Reckless Blessing

By Paul Koch

Jesus Blessing a Disciple

Our lives, whether it is within the church or without, are defined by boundaries. Sometimes our boundaries are logistical and physical like the walls of my home or the doors to the church. They keep us safe and secure and define the space in which we move and interact. Then again our boundaries can be social ones, like the mean kids in Junior High who wouldn’t let me sit at their table at lunch or the inevitable clicks that form at the office or even in churches. These boundaries are defined in some way by similar interests, abilities, or accomplishments. There are also boundaries prescribed by morality and ethics. There are acts and desires that are classified as sins or good works, things are declared to be clean and unclean. These help us to live a particular way to walk a particular path.
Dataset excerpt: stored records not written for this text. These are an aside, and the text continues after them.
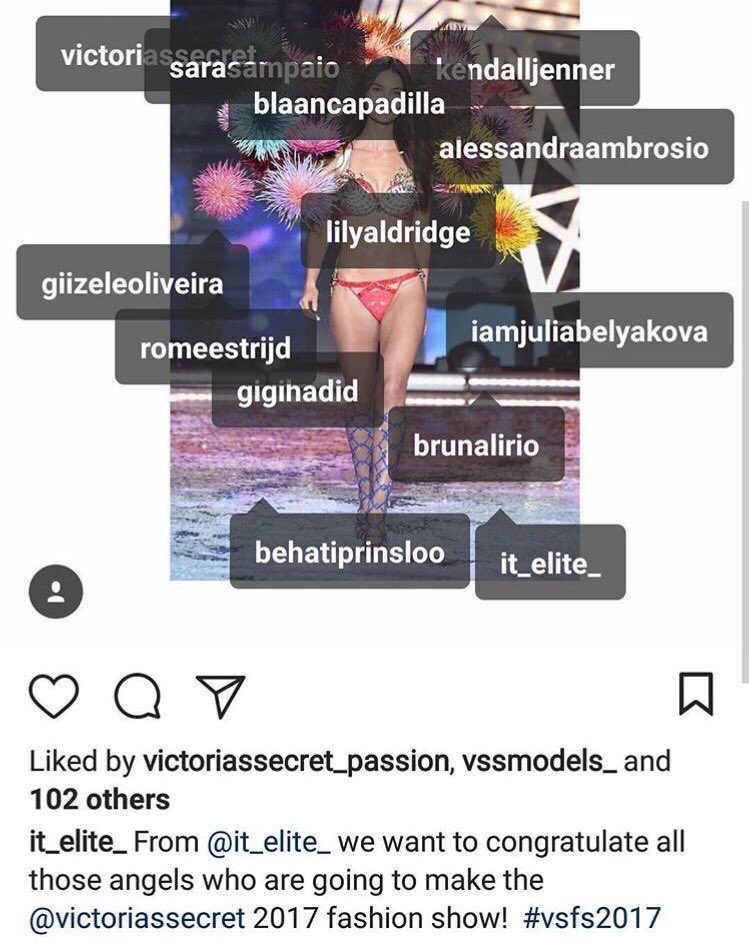Select the romeestrijd tag
Viewport: 749px width, 942px height.
click(x=216, y=347)
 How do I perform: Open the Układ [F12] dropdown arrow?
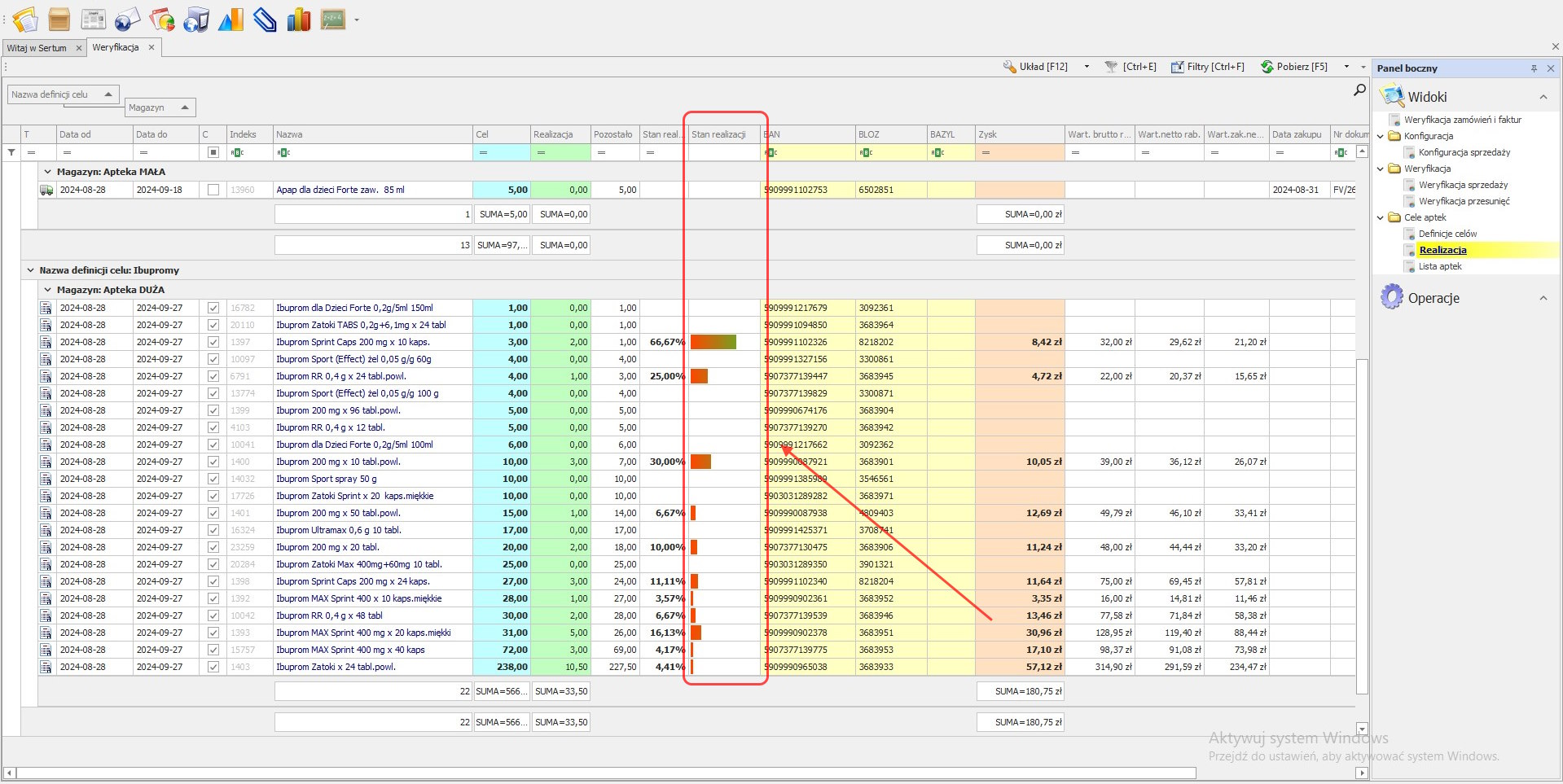coord(1087,67)
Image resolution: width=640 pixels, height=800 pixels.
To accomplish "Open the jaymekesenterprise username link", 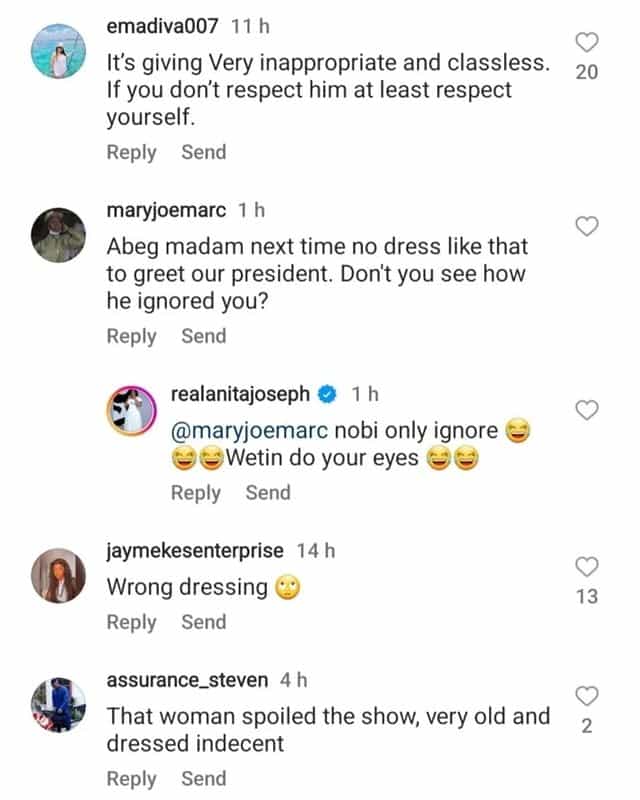I will pyautogui.click(x=195, y=551).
Now these boundaries aren’t bad things. They help us to function from day to day. They provide security and safety. They even define our jobs and help us to know how to get through a work week by setting parameters on how we use and partition the very hours of the day. We grow to become pretty comfortable with our boundaries. In fact they can become a big part of our identity. Over time we begin to see the world through one specific lens. And deep down we all think that the boundaries surrounding our identity somehow are going to be reflected in much bigger boundaries: the boundaries of life and death, heaven and hell, eternal blessing and eternal torment. We hope that being on the right side here will lead to being on the right side in the age to come. So you may well be a liturgy-loving, traditional, LC-MS Lutheran living in Southern California who is registered as an Independent and votes Republican, but you hope that it will mean you will hear those great words of our Creator on the Last Day, “Well done thou good and faithful servant.”

But then, there comes one who has a habit of messing up our well defined boundaries. He seems to just walk right across the clearly marked lines almost as if he doesn’t see them, or he just doesn’t care about them. According to the ways of our world he recklessly disrupts everything we’ve been working so hard to establish over the years. It would be easy to dismiss him of course, except for the fact that he is the Son of God. Jesus is the one who recklessly messes things up.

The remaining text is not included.